If they are successful in self-driving cars their valuation will go through the roof. And they dont have to be successful at it themselves. If anyone else is successful they will be able to use it.
Also Uber can provide services cheaper than regular taxis. They dont maintain the fleet, they dont have to buy insurance…they have no other cost except for the payment to drivers. I am sure the even at 50% of the regular taxi fare one can make money…
If Uber cuts subsidies, then will drivers still drive for them? There are a ton of services where people use their car to drive or deliver stuff. They all lose money at impressive rates.
Those cars, while old and unattractive, are safe, approved, and work. It is all about doing the bare minimum to provide safe transportation with minimum maintenance costs, thereby maximizing profit (you know, that thing needed for companies to exist).
Uber is double dead, in that:
- they subsidize current rates and lose money hand over fist
- even with the subsidies, drivers barely make minimum wage, once you account for maintenance.
If the subsidies go, it won’t make any sense to drive for uber. Turns out putting 200K miles a year on your car is quite costly to the average joe.
Uber’s model doesn’t change with more scale (more drivers). The math doesn’t work at any scale. There are no fixed costs to amortize. This has been pointed out countless times for the past several years, but for some reason folks ignore it.

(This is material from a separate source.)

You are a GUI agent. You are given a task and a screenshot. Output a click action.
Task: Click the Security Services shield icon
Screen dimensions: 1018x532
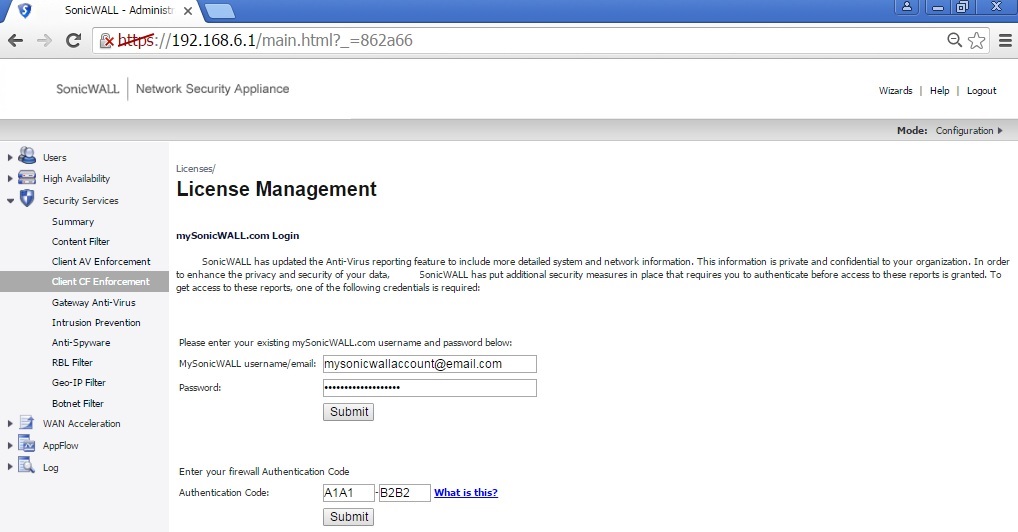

I don’t have an opinion on either side==taxi vs. uber–except that Uber should not be investing in self-driving cars at this point. That’s research right now and research is Uber expensive. To survive, Uber needs to be mean and lean and taking over the taxi industry, not doing research. Those self-driving cars probably cost $50M each right now. In 5 years, they might be $100K each. Huge difference, and they should let someone else shoulder the bill.

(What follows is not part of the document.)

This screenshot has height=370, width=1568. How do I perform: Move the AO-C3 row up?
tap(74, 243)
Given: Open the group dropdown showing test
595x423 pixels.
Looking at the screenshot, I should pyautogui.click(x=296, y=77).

Yeah, but then how would they justify 60B market cap?
They are playing VC’s game.
The same can be said for twitter and square.
If jack kept them lean and mean, both companies should be running fine (but not with the current market cap)
They have to lead the research. Between Google, Apple and other tech companies (not the auto companies) that are doing the research, Uber stand to gain the most. For Uber it has a direct relevance to its current business.
I will rest my case. Just to summarize, Uber is not losing money in each ride. These rides even at 50% of what the current regular Taxi ride cost are profitable for Uber. Uber is losing money as its working on expanding two sided market globally in a winner takes all scenario. Once both sides of the market level up they dont need to pay “large” incentives. They are making ~6 Billion in revenues annually and have already captured a large percentage of current market, and expanded the market as well.
Uber has a great upside and little downside. The business model works. The current bleed is for claiming the potential upside, not for survival.
More than 250 people have died climbing the mount Everest. And their deaths mostly aren’t when they are going up, but when they are going down after achieving such prodigy.
I hope you find a comparison with the economy here.
I was bullish on Uber until I learned of its dysfunctional and toxic corporate culture. Economics can be changed on a dime. Culture is fully baked in.
I disagree. Either Uber is there to take over the taxi industry or it’s there to make a self-driving car. These are two different things. And if Google has already started down that road, why duplicate the effort? Better to let Google buy Uber once Google has developed its self-driving car to make a profit on it using Uber’s customer base. That would be a win-win situation.